The following condition report was kindly provided by Simon Parkes Art Conservation, Inc.: This painting is in beautiful state. The canvas is unlined, the paint layer is stable and the canvas is well stretched. The only restorations that have been added are along the extreme top edge and address a little frame abrasion. While there may conceivably a few small dots in the dark color above the dog on the right side, it seems unlikely. The paint layer is slightly thinned in the lower portion, particularly the lower right quadrant, yet we feel that this is the artist's intention rather than any abrasion which may have happened subsequently. The picture should be hung as is.
"This lot is offered for sale subject to Sotheby's Conditions of Business, which are available on request and printed in Sotheby's sale catalogues. The independent reports contained in this document are provided for prospective bidders' information only and without warranty by Sotheby's or the Seller."

Catalogue Note

For a dozen years before and after the first world war, the most intensive campaign of painting in Alfred Munnings' year came every autumn, when he traveled to Binsted in Hampshire, southwest of London, to paint the colorful throng of gypsies and itinerant farmworkers who congregated for the annual hops harvest.  Amid the melange of caravans, tents, and rickety carts, the dozens of families and hundreds of animals, Munnings was smitten by possible paintings at every turn.  One of the first observations that he noted, the soft, blue-gray wood smoke that drifted low between the campsites from the ubiquitous cooking fires stayed with him for more than forty years, making its way into his autobiography, long after providing the impulse for The Gypsy Encampment or Hop-pickers' Fires.  A fresh, rapidly realized twilight scene, The Gypsy Encampment displays Munnings' well-developed facility with a brush, as well as his newly acquired interest in delicately nuanced color affects (a legacy of his recent work among the Newlyn Impressionist colony in 1911-13).
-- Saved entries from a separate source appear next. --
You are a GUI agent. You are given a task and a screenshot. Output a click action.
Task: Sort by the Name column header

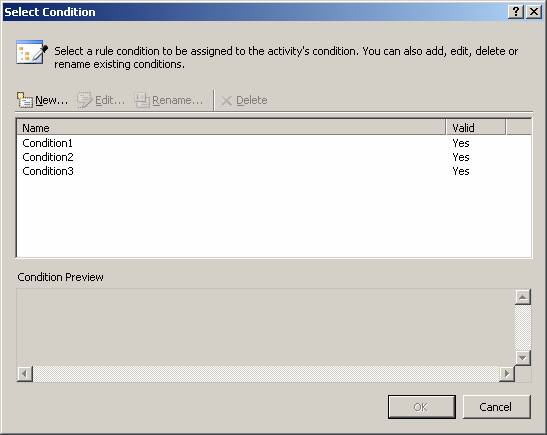click(x=231, y=128)
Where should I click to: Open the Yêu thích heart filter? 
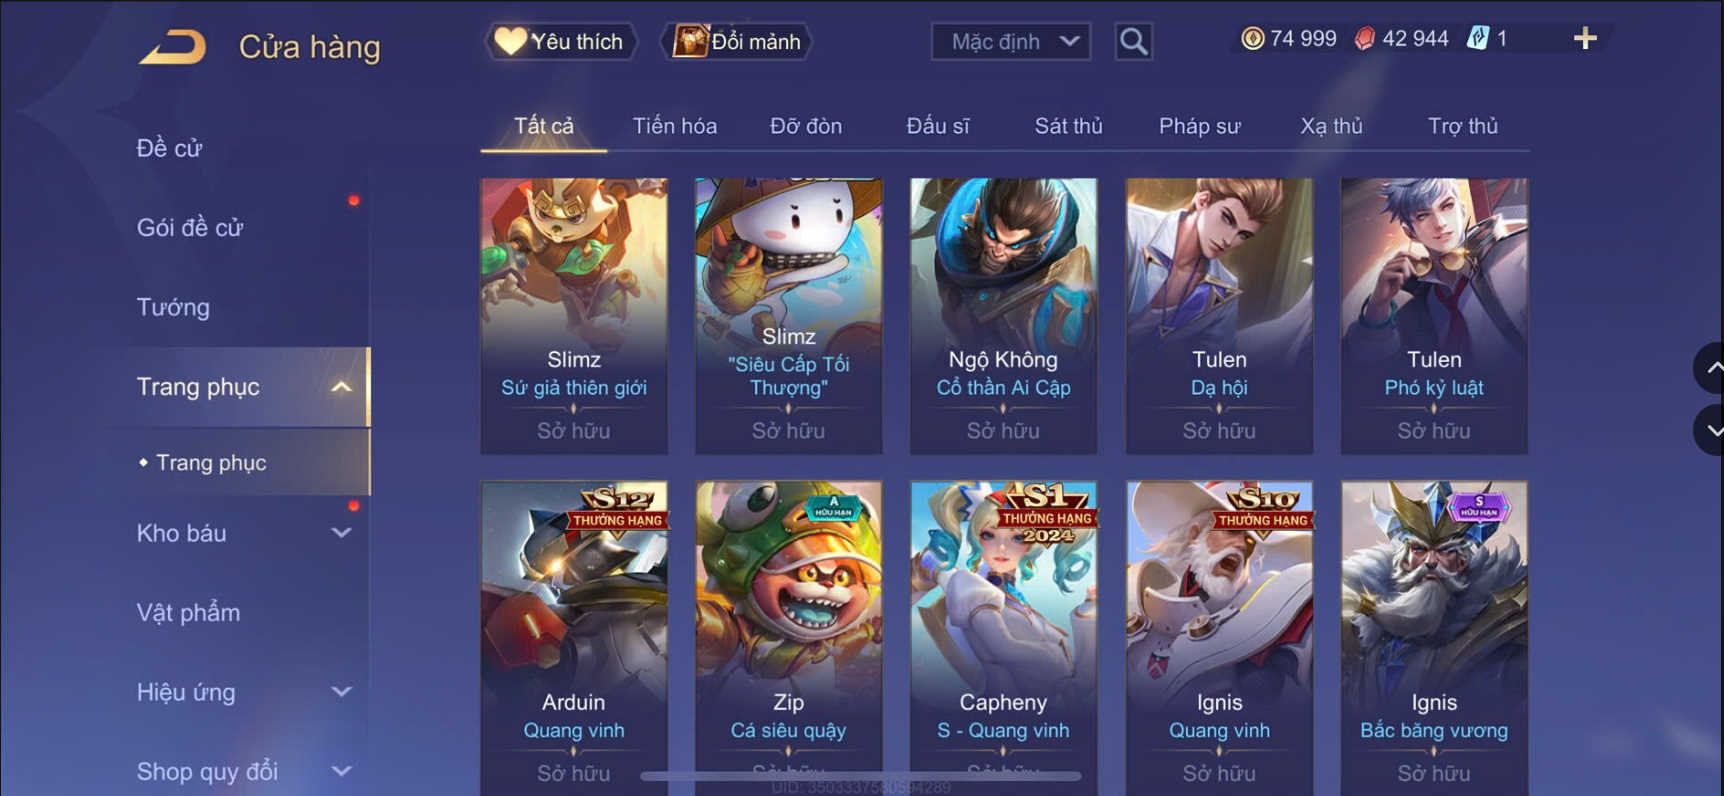tap(560, 41)
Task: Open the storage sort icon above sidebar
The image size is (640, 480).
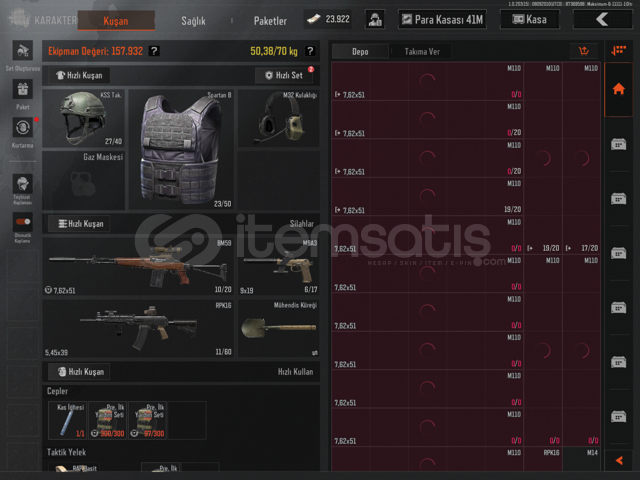Action: point(618,51)
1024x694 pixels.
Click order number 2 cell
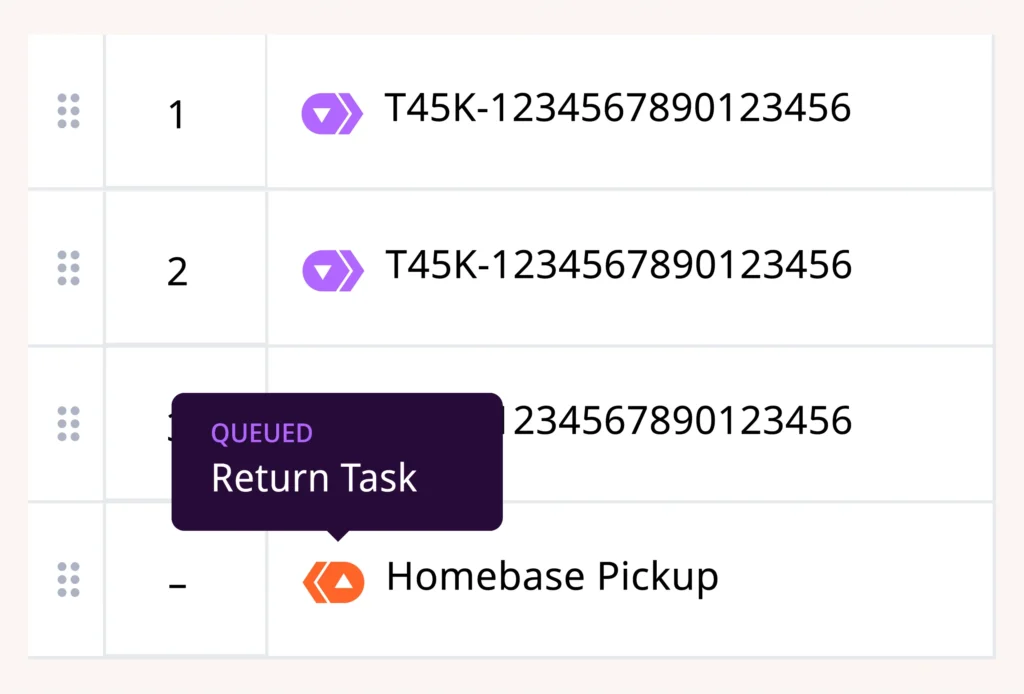(x=177, y=272)
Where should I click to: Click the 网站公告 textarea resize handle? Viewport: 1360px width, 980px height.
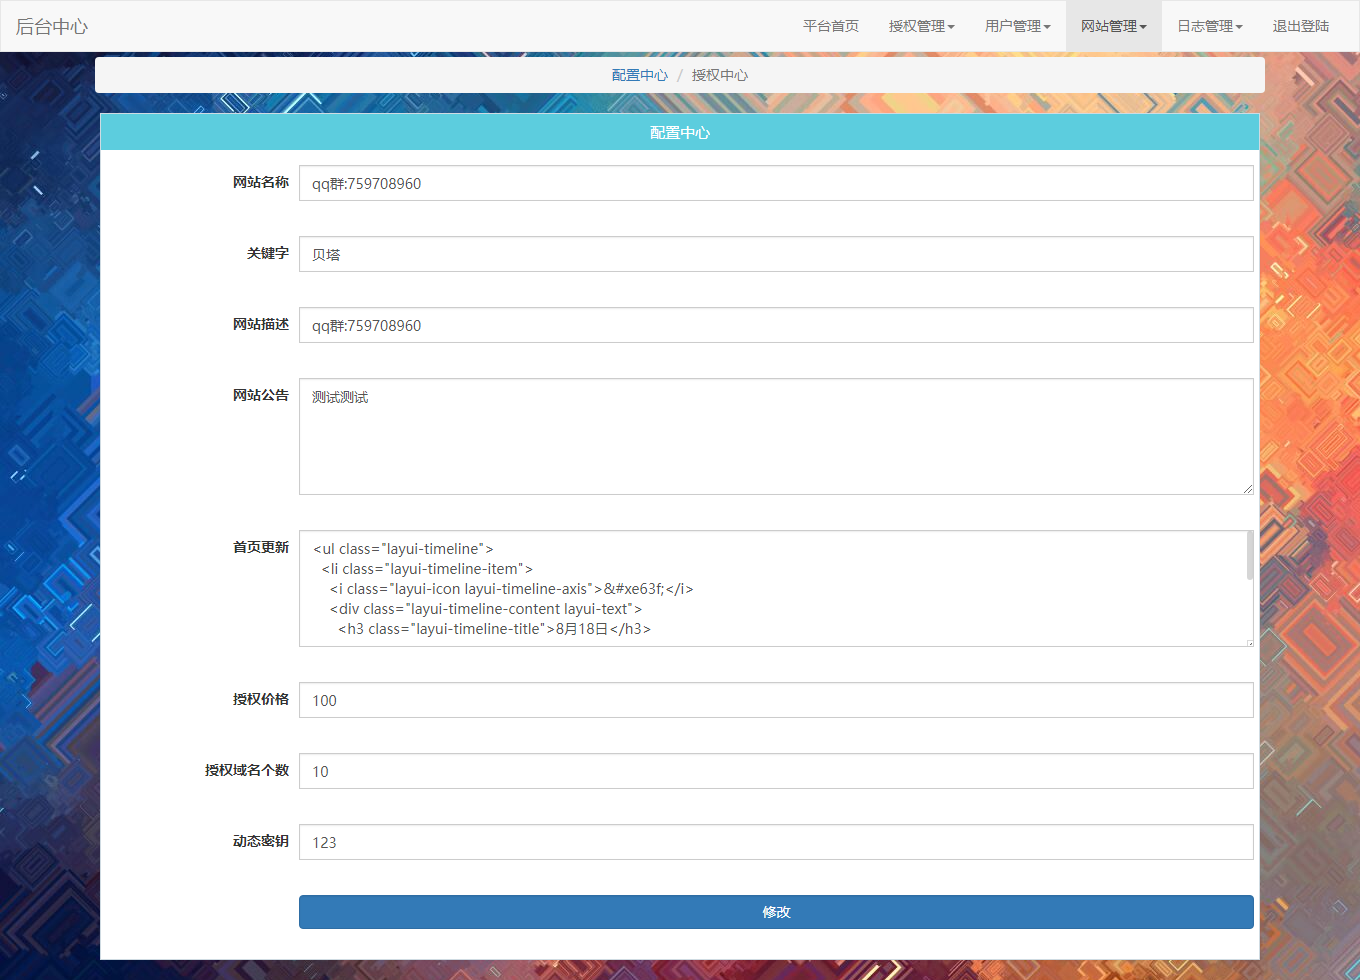pyautogui.click(x=1247, y=488)
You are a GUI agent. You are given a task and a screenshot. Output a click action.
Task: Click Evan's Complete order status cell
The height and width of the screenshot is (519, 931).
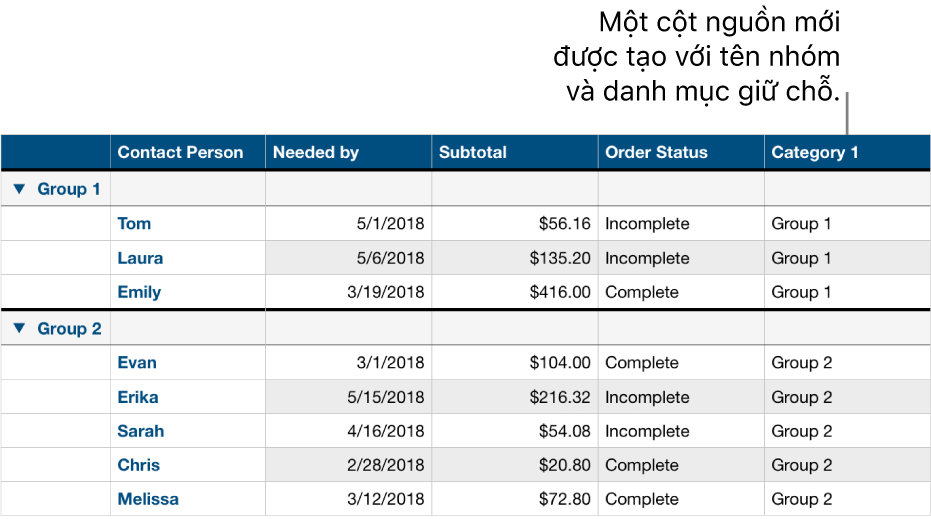[642, 363]
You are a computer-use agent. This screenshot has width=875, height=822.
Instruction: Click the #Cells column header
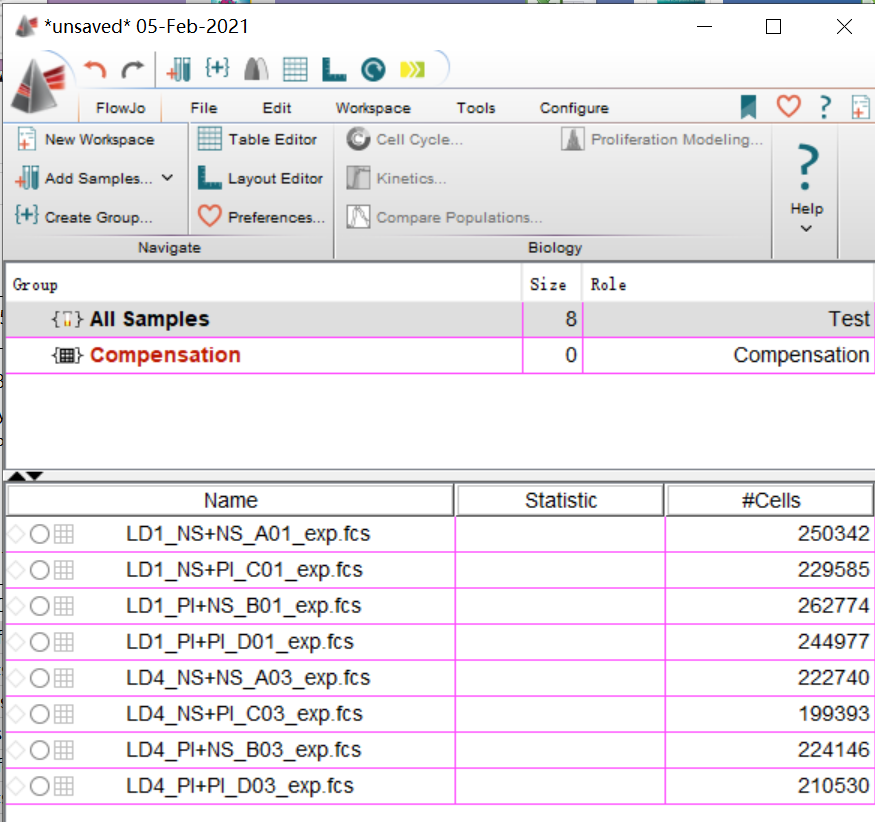point(770,501)
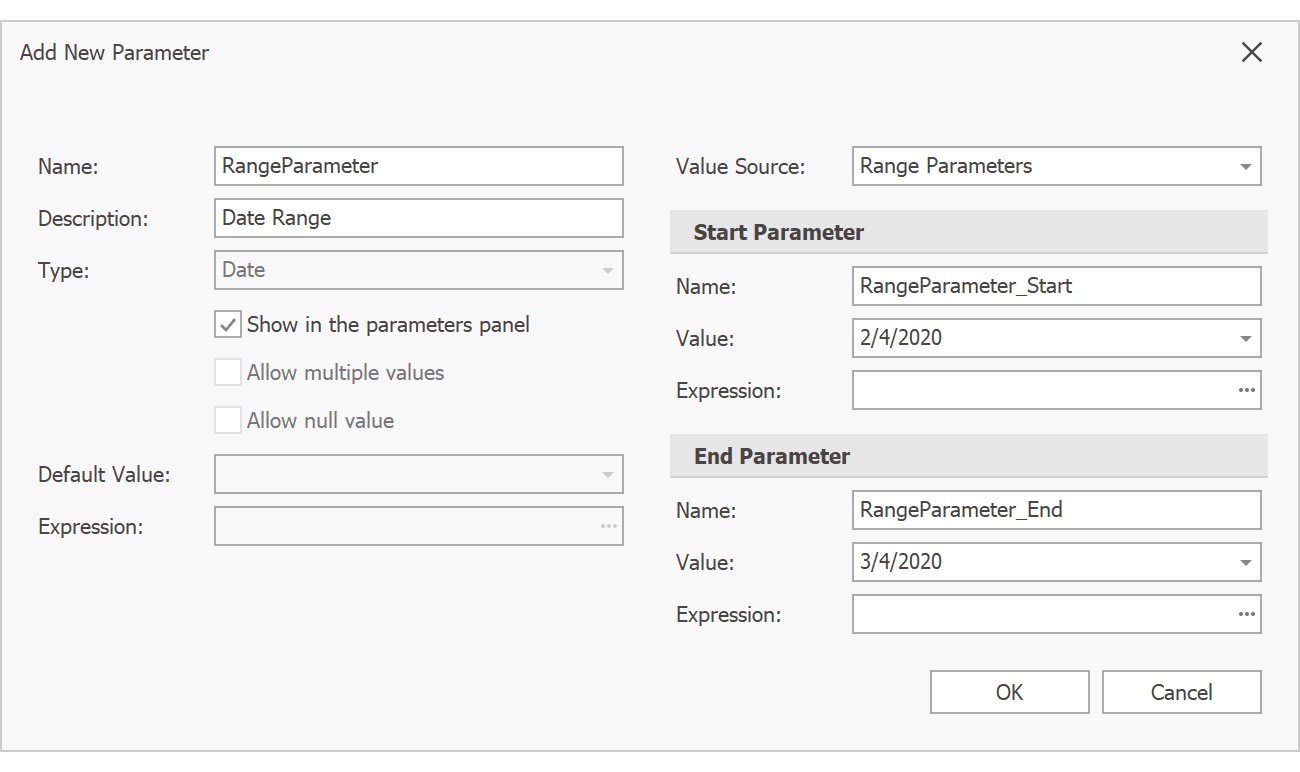
Task: Select the RangeParameter name input field
Action: pyautogui.click(x=418, y=166)
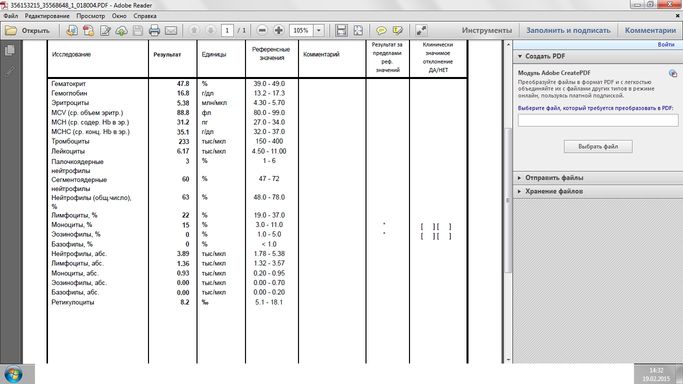Viewport: 683px width, 384px height.
Task: Open the Файл menu
Action: [x=11, y=16]
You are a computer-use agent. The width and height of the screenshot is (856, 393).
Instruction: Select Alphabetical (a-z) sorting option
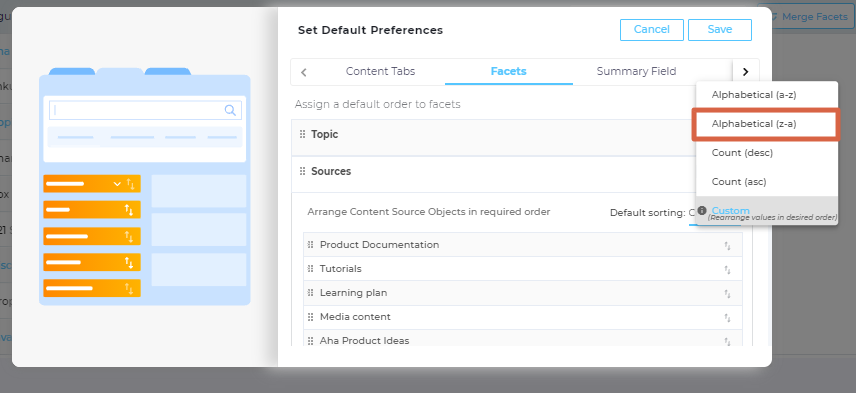point(754,95)
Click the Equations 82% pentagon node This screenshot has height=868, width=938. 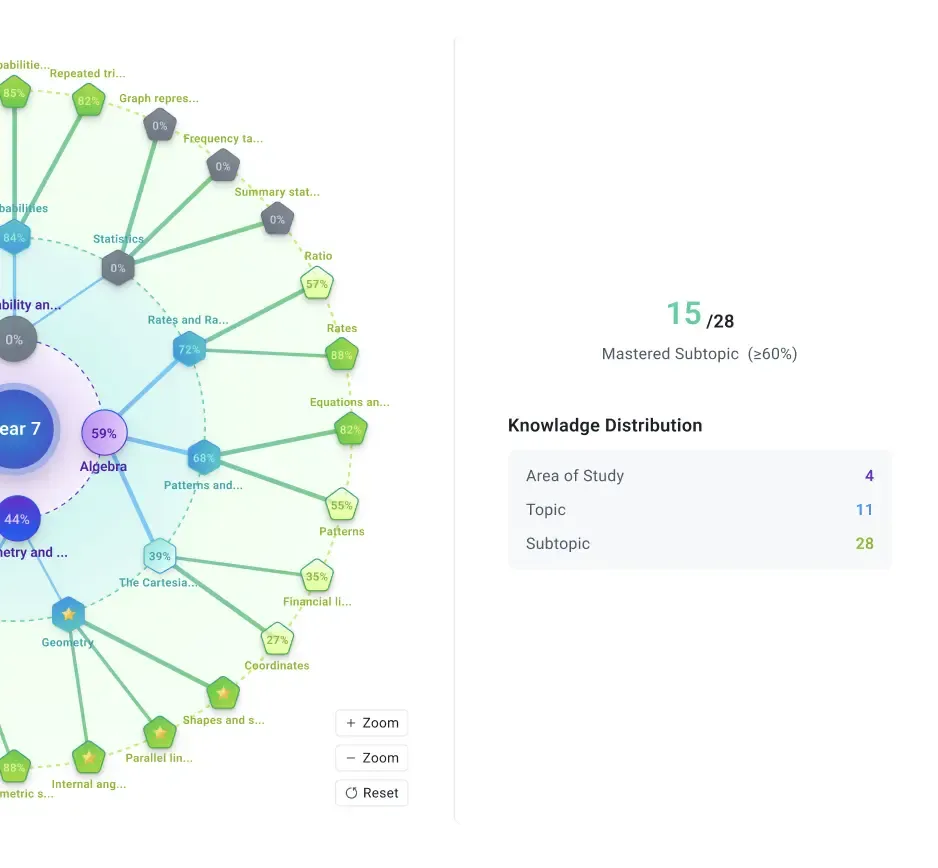tap(351, 430)
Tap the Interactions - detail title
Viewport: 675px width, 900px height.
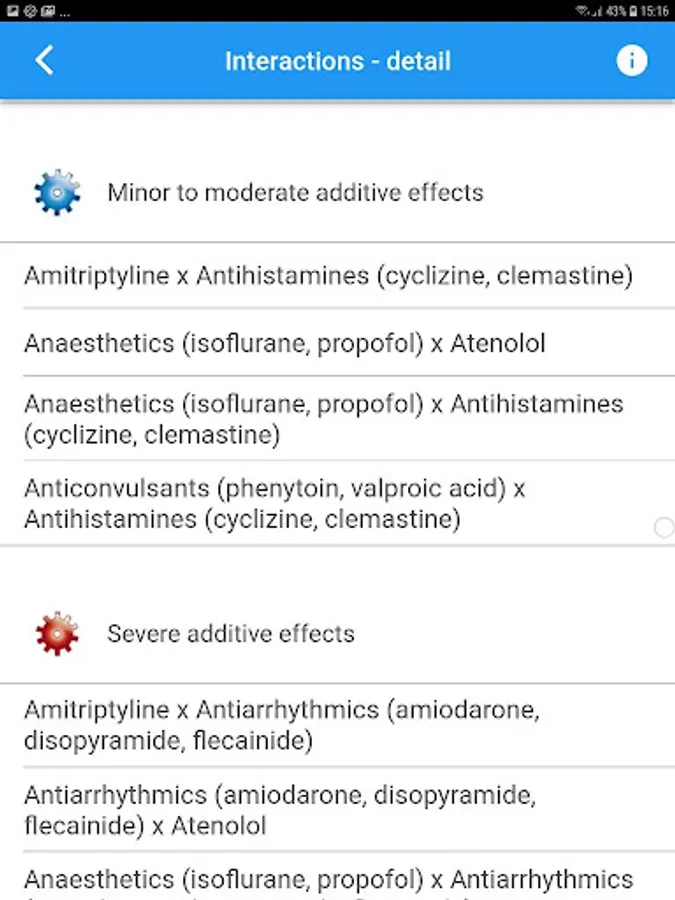pyautogui.click(x=337, y=61)
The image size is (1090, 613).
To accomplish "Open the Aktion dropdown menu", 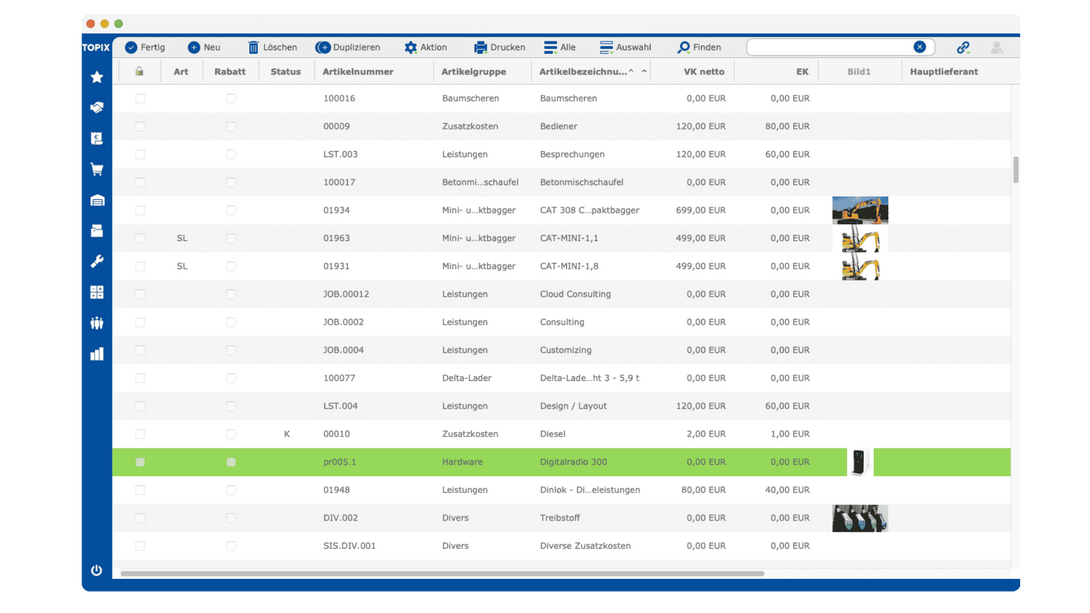I will (x=425, y=47).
The boisterous, welcoming ways of the gypsies fascinated Munnings as much as their extravagantly decorated caravans and eccentric costumes.  His old Norfolk friends and models, Nobby Grey and his wife Charlotte (who had Romany blood), had introduced the artist to the traveling life some years earlier, but it was in the Binsted meadow that Munnings really began to understand the complexity of the gypsies' unsettled lives and their strongly defended traditions.  His many campaigns among the Binsted hop-pickers culminated in a dozen of the artist's most admired large paintings: Departure of the Hop-Pickers (National Art Gallery, Melbourne)  Epsom Downs: City and Suburban Day (Tate Gallery, London) or Gypsie Life (Art Gallery, Aberdeen), all highly lauded at annual Royal Academy exhibitions and shortly thereafter acquired by important museum collections.  Less well known are the smaller compositions and studies -- among them The Gypsy Encampment -- in which Munnings' careful examination of the gypsy families with whom he built longstanding ties provides the details and incidents that sustain those larger compositions.  In The Gypsy Encampment, gestures such as the young woman balancing a saucer on her finger tips, or observations such as the single felt-hatted, waistcoated man standing at the edge of a family group of four women, are first recorded, to be pondered by Munnings and reinserted later in further works. But it is the delicate, wafting smoke that winds through The Gypsy Encampment, lending its faint blue tint to the clothing, veiling the massive caravan, and weaving the entire figure group into their cluttered campsite and the lowering sky that especially held Munnings' eye this evening.